The entries below must be restated word for word.
** Opening DATA TO EXAMINE block **
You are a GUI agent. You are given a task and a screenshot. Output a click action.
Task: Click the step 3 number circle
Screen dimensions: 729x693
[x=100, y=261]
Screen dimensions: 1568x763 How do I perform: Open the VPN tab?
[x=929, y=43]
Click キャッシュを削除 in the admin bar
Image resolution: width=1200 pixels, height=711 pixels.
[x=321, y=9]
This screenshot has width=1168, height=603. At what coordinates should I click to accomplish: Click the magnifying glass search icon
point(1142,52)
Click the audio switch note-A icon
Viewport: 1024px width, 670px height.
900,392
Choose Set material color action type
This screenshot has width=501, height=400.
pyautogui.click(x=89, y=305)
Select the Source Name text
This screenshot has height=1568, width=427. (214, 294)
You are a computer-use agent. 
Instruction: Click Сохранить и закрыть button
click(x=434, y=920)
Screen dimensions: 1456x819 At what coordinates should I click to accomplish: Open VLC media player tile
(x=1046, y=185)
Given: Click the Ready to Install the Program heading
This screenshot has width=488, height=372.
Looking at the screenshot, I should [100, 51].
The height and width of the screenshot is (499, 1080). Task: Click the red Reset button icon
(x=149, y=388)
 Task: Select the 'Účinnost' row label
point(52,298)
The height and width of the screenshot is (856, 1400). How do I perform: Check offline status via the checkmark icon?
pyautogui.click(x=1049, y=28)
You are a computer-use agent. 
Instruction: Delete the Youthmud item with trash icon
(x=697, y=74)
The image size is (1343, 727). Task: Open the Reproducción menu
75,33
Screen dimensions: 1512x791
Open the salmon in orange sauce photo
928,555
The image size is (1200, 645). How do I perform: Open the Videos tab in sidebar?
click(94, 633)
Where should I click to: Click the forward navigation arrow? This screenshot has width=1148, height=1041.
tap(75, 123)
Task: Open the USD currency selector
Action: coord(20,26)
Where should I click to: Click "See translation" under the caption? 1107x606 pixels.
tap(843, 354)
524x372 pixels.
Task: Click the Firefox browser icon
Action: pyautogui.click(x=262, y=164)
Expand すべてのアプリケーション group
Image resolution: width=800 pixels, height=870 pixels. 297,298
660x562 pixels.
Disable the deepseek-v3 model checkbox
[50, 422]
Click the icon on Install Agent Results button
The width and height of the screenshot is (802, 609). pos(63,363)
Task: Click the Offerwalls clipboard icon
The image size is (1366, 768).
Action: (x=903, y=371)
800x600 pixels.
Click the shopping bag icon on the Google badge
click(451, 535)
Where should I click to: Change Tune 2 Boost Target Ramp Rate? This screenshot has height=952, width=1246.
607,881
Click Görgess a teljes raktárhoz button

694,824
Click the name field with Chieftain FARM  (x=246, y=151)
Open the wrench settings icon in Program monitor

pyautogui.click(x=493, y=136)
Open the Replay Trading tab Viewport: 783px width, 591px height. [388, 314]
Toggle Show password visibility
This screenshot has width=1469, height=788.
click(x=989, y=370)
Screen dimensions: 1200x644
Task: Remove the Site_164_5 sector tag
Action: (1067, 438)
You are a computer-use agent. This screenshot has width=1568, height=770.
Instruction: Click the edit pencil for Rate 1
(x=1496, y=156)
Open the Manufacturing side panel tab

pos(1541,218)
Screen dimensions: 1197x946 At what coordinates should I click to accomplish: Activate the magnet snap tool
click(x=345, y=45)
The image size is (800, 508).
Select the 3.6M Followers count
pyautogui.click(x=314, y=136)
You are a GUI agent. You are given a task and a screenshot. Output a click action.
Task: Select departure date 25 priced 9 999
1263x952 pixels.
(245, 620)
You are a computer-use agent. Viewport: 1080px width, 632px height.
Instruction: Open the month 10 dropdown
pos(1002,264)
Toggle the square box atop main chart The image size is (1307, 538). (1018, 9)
** Closing DATA TO EXAMINE block **
**OUTPUT OF THE EXERCISE**:
You are a GUI agent. You are given a task and a screenshot. Output a click action.
Task: Click the step 3 number circle
Screen dimensions: 729x693
[x=100, y=261]
Screen dimensions: 1568x763 How do I perform: Open the VPN tab?
[x=929, y=43]
Click キャッシュを削除 in the admin bar
Image resolution: width=1200 pixels, height=711 pixels.
[x=321, y=9]
This screenshot has width=1168, height=603. At what coordinates should I click to accomplish: Click the magnifying glass search icon
point(1142,52)
Click the audio switch note-A icon
Viewport: 1024px width, 670px height.
900,392
Choose Set material color action type
This screenshot has width=501, height=400.
pyautogui.click(x=89, y=305)
Select the Source Name text
This screenshot has height=1568, width=427. (214, 294)
You are a computer-use agent. 
Instruction: Click Сохранить и закрыть button
click(x=434, y=920)
Screen dimensions: 1456x819 At what coordinates should I click to accomplish: Open VLC media player tile
(x=1046, y=185)
Given: Click the Ready to Install the Program heading
This screenshot has width=488, height=372.
Looking at the screenshot, I should [100, 51].
The height and width of the screenshot is (499, 1080). Task: Click the red Reset button icon
(x=149, y=388)
 Task: Select the 'Účinnost' row label
point(52,298)
The height and width of the screenshot is (856, 1400). How do I perform: Check offline status via the checkmark icon?
pyautogui.click(x=1049, y=28)
You are a computer-use agent. 
Instruction: Delete the Youthmud item with trash icon
(x=697, y=74)
The image size is (1343, 727). Task: Open the Reproducción menu
75,33
Screen dimensions: 1512x791
Open the salmon in orange sauce photo
928,555
The image size is (1200, 645). How do I perform: Open the Videos tab in sidebar?
click(94, 633)
Where should I click to: Click the forward navigation arrow? This screenshot has width=1148, height=1041.
tap(75, 123)
Task: Open the USD currency selector
Action: coord(20,26)
Where should I click to: Click "See translation" under the caption? 1107x606 pixels.
tap(843, 354)
524x372 pixels.
Task: Click the Firefox browser icon
Action: pyautogui.click(x=262, y=164)
Expand すべてのアプリケーション group
Image resolution: width=800 pixels, height=870 pixels. 297,298
660x562 pixels.
Disable the deepseek-v3 model checkbox
[50, 422]
Click the icon on Install Agent Results button
The width and height of the screenshot is (802, 609). pos(63,363)
Task: Click the Offerwalls clipboard icon
The image size is (1366, 768).
Action: (x=903, y=371)
800x600 pixels.
Click the shopping bag icon on the Google badge
click(451, 535)
Where should I click to: Change Tune 2 Boost Target Ramp Rate? This screenshot has height=952, width=1246.
607,881
Click Görgess a teljes raktárhoz button

694,824
Click the name field with Chieftain FARM  (x=246, y=151)
Open the wrench settings icon in Program monitor

pyautogui.click(x=493, y=136)
Open the Replay Trading tab Viewport: 783px width, 591px height. [388, 314]
Toggle Show password visibility
This screenshot has width=1469, height=788.
click(x=989, y=370)
Screen dimensions: 1200x644
Task: Remove the Site_164_5 sector tag
Action: (1067, 438)
You are a computer-use agent. This screenshot has width=1568, height=770.
Instruction: Click the edit pencil for Rate 1
(x=1496, y=156)
Open the Manufacturing side panel tab

pos(1541,218)
Screen dimensions: 1197x946 At what coordinates should I click to accomplish: Activate the magnet snap tool
click(x=345, y=45)
The image size is (800, 508).
Select the 3.6M Followers count
pyautogui.click(x=314, y=136)
You are a GUI agent. You are given a task and a screenshot. Output a click action.
Task: Select departure date 25 priced 9 999
1263x952 pixels.
(245, 620)
You are a computer-use agent. Viewport: 1080px width, 632px height.
Instruction: Open the month 10 dropdown
pos(1002,264)
Toggle the square box atop main chart The image size is (1307, 538). (1018, 9)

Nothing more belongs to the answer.